[Stored records]
-- -- --

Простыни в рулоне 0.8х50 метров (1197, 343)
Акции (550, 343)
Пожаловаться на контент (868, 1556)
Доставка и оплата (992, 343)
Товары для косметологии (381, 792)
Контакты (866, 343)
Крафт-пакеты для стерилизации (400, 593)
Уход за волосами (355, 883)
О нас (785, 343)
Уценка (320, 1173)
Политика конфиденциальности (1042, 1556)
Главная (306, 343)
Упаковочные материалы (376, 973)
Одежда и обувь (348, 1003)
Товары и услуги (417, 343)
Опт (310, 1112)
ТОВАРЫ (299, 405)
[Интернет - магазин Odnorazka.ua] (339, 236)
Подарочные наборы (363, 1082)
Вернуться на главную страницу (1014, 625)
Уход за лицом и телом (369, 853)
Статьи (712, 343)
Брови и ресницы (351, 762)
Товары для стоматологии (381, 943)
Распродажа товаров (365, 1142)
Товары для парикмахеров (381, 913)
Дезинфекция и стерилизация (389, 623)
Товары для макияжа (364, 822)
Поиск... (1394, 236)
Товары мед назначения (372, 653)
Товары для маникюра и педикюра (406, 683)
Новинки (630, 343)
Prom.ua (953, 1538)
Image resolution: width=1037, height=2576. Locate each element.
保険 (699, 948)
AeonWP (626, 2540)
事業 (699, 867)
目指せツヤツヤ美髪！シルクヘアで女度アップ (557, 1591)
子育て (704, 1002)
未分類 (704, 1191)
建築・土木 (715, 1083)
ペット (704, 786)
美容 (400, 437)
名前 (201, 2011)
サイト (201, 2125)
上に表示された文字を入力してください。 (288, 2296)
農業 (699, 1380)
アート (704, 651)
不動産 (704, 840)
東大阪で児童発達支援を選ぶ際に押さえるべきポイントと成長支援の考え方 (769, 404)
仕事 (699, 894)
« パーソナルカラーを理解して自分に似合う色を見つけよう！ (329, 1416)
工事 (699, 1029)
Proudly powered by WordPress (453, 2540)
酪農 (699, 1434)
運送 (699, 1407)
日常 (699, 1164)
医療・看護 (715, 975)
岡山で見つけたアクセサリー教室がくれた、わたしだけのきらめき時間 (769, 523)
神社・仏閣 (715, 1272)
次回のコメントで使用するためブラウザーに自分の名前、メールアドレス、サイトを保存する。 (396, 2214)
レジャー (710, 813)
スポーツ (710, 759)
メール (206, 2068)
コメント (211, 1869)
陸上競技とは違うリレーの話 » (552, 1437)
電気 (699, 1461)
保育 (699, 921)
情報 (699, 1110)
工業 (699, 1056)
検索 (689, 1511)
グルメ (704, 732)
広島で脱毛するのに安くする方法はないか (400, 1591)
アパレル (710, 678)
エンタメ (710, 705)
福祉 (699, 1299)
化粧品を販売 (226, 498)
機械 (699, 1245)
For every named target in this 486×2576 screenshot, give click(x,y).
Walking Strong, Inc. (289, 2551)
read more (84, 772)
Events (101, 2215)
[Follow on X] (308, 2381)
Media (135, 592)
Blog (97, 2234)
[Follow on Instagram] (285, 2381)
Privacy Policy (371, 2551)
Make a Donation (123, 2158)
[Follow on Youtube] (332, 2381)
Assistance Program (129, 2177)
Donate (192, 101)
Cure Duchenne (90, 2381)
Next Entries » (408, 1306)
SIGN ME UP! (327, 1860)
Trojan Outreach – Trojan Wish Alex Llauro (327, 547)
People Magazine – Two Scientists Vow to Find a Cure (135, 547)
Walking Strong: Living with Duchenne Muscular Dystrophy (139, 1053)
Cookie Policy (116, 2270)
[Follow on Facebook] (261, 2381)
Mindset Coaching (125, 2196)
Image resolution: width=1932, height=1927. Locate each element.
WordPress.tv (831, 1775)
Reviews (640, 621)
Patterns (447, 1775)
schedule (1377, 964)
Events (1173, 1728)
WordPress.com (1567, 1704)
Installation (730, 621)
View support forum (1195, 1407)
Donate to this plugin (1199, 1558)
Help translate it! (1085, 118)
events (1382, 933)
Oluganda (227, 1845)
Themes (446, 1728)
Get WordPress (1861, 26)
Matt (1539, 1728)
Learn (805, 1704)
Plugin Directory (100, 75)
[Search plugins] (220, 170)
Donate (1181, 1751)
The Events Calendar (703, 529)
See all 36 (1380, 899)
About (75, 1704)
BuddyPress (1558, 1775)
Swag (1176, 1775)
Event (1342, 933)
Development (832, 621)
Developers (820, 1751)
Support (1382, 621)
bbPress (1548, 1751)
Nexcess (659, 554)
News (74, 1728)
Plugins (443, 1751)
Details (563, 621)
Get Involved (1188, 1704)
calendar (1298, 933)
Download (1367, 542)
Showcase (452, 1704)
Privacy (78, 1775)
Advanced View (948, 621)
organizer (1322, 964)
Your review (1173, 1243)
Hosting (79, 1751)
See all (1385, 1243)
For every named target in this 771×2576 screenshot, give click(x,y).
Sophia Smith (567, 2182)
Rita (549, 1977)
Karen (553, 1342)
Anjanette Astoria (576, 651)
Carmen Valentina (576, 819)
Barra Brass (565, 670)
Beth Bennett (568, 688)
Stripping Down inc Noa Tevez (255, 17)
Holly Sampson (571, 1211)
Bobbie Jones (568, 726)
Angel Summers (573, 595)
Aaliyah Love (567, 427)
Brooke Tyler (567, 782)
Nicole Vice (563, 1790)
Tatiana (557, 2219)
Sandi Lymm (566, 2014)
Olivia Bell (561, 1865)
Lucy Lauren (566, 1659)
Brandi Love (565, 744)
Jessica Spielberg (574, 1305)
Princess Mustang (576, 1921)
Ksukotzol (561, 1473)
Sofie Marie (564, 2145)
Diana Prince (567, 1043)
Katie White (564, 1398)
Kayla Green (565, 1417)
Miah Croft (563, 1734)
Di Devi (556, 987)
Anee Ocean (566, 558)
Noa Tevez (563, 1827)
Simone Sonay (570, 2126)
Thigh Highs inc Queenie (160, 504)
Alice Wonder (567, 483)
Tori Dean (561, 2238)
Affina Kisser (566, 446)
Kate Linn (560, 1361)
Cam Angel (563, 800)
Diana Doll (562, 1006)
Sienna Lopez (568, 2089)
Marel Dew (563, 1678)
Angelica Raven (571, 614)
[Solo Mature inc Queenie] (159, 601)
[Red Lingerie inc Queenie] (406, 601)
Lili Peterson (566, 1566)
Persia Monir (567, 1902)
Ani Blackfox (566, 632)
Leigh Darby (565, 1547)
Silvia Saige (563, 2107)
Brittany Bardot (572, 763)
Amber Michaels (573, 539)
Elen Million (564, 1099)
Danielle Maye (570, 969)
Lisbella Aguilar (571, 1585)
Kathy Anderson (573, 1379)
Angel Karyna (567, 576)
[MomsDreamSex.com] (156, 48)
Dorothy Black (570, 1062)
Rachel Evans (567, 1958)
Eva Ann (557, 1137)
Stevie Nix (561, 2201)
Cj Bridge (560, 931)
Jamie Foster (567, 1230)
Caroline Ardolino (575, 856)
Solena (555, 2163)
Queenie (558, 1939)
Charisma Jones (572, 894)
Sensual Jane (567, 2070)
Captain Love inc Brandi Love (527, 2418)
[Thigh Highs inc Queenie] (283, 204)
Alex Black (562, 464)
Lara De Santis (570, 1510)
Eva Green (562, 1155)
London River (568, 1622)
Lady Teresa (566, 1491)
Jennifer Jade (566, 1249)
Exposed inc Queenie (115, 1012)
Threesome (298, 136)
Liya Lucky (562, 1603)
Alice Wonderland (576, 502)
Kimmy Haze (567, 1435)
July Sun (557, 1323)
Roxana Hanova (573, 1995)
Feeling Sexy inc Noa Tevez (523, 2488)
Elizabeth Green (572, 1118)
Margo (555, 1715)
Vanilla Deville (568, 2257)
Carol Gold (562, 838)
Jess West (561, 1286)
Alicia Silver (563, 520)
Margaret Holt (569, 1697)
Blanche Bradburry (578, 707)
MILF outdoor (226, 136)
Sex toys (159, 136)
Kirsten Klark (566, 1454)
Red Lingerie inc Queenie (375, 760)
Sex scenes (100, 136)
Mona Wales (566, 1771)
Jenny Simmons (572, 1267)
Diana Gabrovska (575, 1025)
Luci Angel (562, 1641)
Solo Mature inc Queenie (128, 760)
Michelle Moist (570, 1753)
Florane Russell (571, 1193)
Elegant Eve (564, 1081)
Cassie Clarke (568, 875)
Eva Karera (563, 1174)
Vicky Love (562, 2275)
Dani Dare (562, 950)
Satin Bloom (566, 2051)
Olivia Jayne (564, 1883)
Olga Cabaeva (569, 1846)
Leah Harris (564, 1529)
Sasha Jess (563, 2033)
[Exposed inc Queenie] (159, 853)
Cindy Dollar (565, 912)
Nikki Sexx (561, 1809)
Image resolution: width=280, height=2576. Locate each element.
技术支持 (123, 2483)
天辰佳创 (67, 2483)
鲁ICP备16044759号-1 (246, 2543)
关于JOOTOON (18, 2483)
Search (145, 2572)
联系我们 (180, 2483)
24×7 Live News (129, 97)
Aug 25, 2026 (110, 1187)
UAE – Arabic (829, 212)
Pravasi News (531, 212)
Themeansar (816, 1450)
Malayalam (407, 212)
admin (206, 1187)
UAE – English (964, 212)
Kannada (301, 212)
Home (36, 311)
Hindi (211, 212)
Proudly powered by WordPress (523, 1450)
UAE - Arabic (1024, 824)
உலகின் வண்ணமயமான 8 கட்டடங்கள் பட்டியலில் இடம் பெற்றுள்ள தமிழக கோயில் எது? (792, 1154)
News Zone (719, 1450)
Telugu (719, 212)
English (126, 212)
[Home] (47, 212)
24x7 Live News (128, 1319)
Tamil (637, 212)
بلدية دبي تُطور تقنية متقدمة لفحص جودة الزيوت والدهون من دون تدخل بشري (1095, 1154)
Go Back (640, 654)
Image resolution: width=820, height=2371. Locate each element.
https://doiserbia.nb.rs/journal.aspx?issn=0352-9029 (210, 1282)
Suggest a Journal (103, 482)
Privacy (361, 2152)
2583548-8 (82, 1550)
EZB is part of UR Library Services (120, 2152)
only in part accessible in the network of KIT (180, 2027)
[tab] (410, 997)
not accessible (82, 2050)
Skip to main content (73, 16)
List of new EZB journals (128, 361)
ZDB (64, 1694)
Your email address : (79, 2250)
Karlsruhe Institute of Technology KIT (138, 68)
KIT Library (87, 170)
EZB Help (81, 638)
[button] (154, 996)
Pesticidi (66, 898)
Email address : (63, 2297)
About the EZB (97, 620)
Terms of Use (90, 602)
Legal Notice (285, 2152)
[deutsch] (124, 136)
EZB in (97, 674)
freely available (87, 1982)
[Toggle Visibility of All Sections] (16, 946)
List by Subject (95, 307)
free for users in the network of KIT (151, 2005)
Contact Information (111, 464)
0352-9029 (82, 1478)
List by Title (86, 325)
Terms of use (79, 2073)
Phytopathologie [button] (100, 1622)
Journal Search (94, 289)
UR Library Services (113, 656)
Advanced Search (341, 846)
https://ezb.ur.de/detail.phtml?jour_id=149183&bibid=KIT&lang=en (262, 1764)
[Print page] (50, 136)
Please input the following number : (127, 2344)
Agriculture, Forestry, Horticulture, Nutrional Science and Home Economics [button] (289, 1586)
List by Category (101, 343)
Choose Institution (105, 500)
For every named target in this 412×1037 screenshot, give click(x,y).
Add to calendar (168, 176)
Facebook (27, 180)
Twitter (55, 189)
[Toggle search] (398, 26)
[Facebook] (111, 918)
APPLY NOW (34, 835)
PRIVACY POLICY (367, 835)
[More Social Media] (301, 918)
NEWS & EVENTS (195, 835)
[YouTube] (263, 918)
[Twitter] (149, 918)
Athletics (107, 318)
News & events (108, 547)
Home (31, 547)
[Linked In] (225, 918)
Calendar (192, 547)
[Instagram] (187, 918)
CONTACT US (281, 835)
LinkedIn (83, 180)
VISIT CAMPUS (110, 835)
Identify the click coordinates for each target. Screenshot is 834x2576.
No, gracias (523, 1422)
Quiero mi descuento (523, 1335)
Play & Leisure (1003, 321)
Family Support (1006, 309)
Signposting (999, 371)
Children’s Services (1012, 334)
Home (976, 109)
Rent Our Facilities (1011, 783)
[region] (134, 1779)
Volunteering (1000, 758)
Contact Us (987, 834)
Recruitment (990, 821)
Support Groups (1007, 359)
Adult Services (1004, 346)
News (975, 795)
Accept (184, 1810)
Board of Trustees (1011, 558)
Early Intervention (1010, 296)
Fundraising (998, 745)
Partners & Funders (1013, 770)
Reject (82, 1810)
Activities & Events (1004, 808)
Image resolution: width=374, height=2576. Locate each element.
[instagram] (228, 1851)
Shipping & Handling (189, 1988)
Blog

-- -- --

TASK TO CARRY OUT: Lines to set down from above: the line with "Контакты (866, 343)", the line with "Events (101, 2215)", and every line between, each exactly as written.

YOUR SOLUTION:
Контакты (866, 343)
Крафт-пакеты для стерилизации (400, 593)
Уход за волосами (355, 883)
О нас (785, 343)
Уценка (320, 1173)
Политика конфиденциальности (1042, 1556)
Главная (306, 343)
Упаковочные материалы (376, 973)
Одежда и обувь (348, 1003)
Товары и услуги (417, 343)
Опт (310, 1112)
ТОВАРЫ (299, 405)
[Интернет - магазин Odnorazka.ua] (339, 236)
Подарочные наборы (363, 1082)
Вернуться на главную страницу (1014, 625)
Уход за лицом и телом (369, 853)
Статьи (712, 343)
Брови и ресницы (351, 762)
Товары для стоматологии (381, 943)
Распродажа товаров (365, 1142)
Товары для парикмахеров (381, 913)
Дезинфекция и стерилизация (389, 623)
Товары для макияжа (364, 822)
Поиск... (1394, 236)
Товары мед назначения (372, 653)
Товары для маникюра и педикюра (406, 683)
Новинки (630, 343)
Prom.ua (953, 1538)
Image resolution: width=1037, height=2576. Locate each element.
保険 (699, 948)
AeonWP (626, 2540)
事業 (699, 867)
目指せツヤツヤ美髪！シルクヘアで女度アップ (557, 1591)
子育て (704, 1002)
未分類 (704, 1191)
建築・土木 (715, 1083)
ペット (704, 786)
美容 (400, 437)
名前 (201, 2011)
サイト (201, 2125)
上に表示された文字を入力してください。 (288, 2296)
農業 (699, 1380)
アート (704, 651)
不動産 (704, 840)
東大阪で児童発達支援を選ぶ際に押さえるべきポイントと成長支援の考え方 (769, 404)
仕事 (699, 894)
« パーソナルカラーを理解して自分に似合う色を見つけよう！ (329, 1416)
工事 (699, 1029)
Proudly powered by WordPress (453, 2540)
酪農 (699, 1434)
運送 (699, 1407)
日常 (699, 1164)
医療・看護 (715, 975)
岡山で見つけたアクセサリー教室がくれた、わたしだけのきらめき時間 (769, 523)
神社・仏閣 (715, 1272)
次回のコメントで使用するためブラウザーに自分の名前、メールアドレス、サイトを保存する。 (396, 2214)
レジャー (710, 813)
スポーツ (710, 759)
メール (206, 2068)
コメント (211, 1869)
陸上競技とは違うリレーの話 » (552, 1437)
電気 (699, 1461)
保育 (699, 921)
情報 (699, 1110)
工業 (699, 1056)
検索 (689, 1511)
グルメ (704, 732)
広島で脱毛するのに安くする方法はないか (400, 1591)
アパレル (710, 678)
エンタメ (710, 705)
福祉 (699, 1299)
化粧品を販売 (226, 498)
機械 (699, 1245)
For every named target in this 486×2576 screenshot, give click(x,y).
Walking Strong, Inc. (289, 2551)
read more (84, 772)
Events (101, 2215)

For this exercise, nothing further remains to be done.